Flirtation.—If we look in an English dictionary for the meaning of the word flirt, we find it equivalent to coquetry. But this English term has become fixed and modernized in another sense which has become international, to express the old idea of a series of well-known phenomena which must be clearly distinguished from coquetry.
Coquetry, an especially feminine attribute, is not in itself dependent on the sexual appetite; it is an indirect irradiation, purely psychical, and we shall speak of it later on. Flirtation, as we now understand the term, is directly connected with the sexual appetite, and constitutes its external impression in all the wealth of its forms, as much in man as in woman. In a word, flirtation is a polymorphous language which clearly expresses the sexual desires of an individual to the one who awakens these desires, actual coitus alone excepted.

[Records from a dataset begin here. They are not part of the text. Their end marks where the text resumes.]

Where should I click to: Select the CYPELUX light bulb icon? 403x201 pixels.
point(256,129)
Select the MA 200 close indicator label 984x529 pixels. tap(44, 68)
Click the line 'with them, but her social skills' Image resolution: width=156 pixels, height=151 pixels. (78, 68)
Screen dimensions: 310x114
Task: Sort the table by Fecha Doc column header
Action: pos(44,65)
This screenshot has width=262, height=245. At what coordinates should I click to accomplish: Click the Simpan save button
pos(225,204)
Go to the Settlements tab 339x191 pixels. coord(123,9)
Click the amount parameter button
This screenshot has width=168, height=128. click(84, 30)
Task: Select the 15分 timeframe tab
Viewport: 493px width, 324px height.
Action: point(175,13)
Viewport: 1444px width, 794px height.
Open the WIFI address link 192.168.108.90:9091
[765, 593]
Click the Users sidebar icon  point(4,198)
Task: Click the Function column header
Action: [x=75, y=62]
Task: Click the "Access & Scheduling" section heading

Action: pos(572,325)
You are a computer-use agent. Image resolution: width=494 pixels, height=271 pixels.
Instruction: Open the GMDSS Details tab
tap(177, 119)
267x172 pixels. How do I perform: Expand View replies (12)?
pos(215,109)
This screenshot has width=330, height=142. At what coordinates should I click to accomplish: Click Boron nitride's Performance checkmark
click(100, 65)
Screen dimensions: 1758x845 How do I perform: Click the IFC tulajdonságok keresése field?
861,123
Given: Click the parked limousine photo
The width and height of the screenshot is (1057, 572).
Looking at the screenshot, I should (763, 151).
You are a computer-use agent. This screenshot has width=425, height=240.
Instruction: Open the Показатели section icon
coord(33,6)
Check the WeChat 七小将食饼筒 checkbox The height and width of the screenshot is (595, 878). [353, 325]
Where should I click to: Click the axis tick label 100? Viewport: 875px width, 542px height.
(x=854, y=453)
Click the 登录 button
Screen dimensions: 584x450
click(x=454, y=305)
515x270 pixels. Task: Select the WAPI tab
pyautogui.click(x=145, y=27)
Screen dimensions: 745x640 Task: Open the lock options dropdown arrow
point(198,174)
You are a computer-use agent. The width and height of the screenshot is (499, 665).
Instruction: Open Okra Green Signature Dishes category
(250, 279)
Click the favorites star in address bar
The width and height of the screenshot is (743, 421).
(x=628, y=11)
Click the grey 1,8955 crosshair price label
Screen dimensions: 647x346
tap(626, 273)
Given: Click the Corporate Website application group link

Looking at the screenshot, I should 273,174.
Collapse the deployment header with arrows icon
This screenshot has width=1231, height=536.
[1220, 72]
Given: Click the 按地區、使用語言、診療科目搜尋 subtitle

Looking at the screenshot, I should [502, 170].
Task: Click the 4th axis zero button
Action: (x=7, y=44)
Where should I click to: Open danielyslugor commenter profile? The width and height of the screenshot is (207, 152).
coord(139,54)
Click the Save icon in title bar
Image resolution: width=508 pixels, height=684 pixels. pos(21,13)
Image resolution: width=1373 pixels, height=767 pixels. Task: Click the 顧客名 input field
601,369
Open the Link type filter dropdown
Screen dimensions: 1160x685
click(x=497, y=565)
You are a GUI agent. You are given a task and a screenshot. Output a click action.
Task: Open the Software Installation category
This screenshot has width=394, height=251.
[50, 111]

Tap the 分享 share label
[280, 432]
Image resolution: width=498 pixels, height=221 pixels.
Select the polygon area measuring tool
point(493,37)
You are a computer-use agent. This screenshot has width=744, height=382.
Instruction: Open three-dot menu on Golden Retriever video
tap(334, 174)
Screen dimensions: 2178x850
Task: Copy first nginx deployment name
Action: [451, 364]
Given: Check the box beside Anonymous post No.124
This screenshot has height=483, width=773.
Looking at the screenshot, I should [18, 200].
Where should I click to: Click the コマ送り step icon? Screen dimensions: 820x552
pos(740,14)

Flirtation may be practiced in a more or less unconscious manner. It is by itself neither a psychic attribute nor sexual appetite, for a human being may so hide and overcome his appetites that no one remarks them; and on the contrary, he may simulate sexual appetite without feeling it, or at any rate behave in such a way as to excite it in his partner. Flirtation thus consists in an activity calculated to disclose the eroticism of the subject as well as to excite that of others. It is needless to say that the nature of coquetry disposes to flirtation.
Flirtation comprises all the sport of love, kisses, caresses and all kinds of sexual excitation even to orgasm, without reaching the consummation of coitus. All degrees may be noted; and, according to temperament, flirtation may be limited to slight excitation of the sexual appetite or may extend to violent and rapidly increasing emissions. The considerable individual differences which exist in sexual sensibility result in the same perception or the same act having little effect on one individual, while it excites another to a high degree. In the latter case, especially in man, flirtation may even lead to venereal orgasm without coitus, and even without any manipulations which resemble it. A woman of exuberant form, assuming sensual and voluptuous attitudes, may thus provoke an ejaculation by the slight and repeated friction of her dress against the penis of an excitable dancer.